Il a rappelé que la mission qu'il avait conduite était en outre composée de MM. Jean-Claude Daniel, Nicolas Forissier et Patrick Rimbert. Elle a eu l'occasion de rencontrer de nombreuses personnalités politiques, tant de la Fédération que des provinces visitées, ainsi que des industriels, des responsables d'entreprises et de banques ; elle s'est également rendue dans des pépinières d'entreprises spécialisées dans le secteur des nouvelles technologies. Le succès de cette mission a été rendu possible notamment grâce à l'efficacité et à la disponibilité de l'ambassadeur de France au Canada, ainsi que des consuls généraux de Montréal, Québec, Toronto et Vancouver, des chefs de poste d'expansion économique et de l'ensemble des personnels placés sous leur autorité. Les membres de la mission ont constaté à cette occasion que les visites de parlementaires français à l'étranger favorisaient les contacts entre les postes français et leurs interlocuteurs sur place.
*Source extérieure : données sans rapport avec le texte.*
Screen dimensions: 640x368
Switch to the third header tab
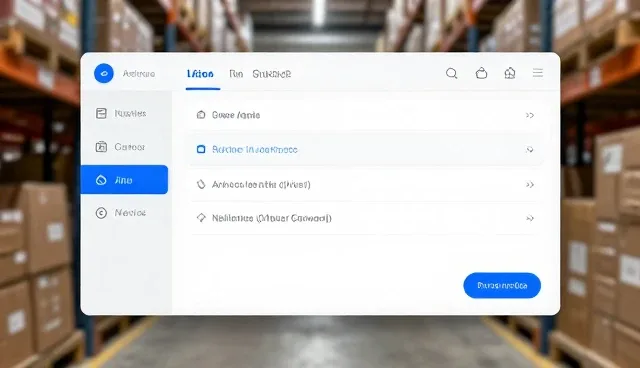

Abordant le premier point examiné dans le rapport, M. André Lajoinie, président, a indiqué que les relations très étroites qu'entretenait le Canada avec les Etats-Unis aboutissaient à une intégration économique des provinces, prises individuellement, avec les Etats mitoyens des Etats-Unis. Ainsi, chaque province du Canada commerce davantage avec les régions américaines dont elle est proche qu'avec les autres provinces de sa propre fédération. La balance commerciale de ces échanges est globalement positive pour le Canada, dont 87 % des exportations sont à destination des Etats-Unis. Dans l'autre sens, 67 % des importations du Canada proviennent de son voisin du Sud. Par ailleurs, les Etats-Unis sont les premiers investisseurs étrangers au Canada, même si leur part relative diminue actuellement. En revanche, les investissements canadiens aux Etats-Unis sont aujourd'hui en progression. La dépendance économique vis-à-vis des Etats-Unis qui en résulte pour le Canada entraîne de ce fait l'expression de positions communes entre les deux Etats dans la plupart des forums de négociations multilatérales. Ces relations étroites entre les deux voisins, encore approfondies depuis l'accord de libre-échange américano-canadien (ALE) et l'accord de libre-échange nord-américain (ALENA), ne sont pourtant pas exemptes de difficultés et de tensions, comme par exemple dans les secteurs des bois d'ouvrage, de la viande et des céréales. Les procédures de négociation préétablies n'empêchent pas l'existence de relations parfois chaotiques entre les deux partenaires ; les pays tiers peuvent d'ailleurs chercher à tirer parti de ces divergences. Néanmoins, compte tenu de la disproportion évidente entre le Canada et les Etats-Unis, ce dernier parvient toujours à faire prévaloir son point de vue lorsqu'il considère que ses intérêts essentiels sont en cause.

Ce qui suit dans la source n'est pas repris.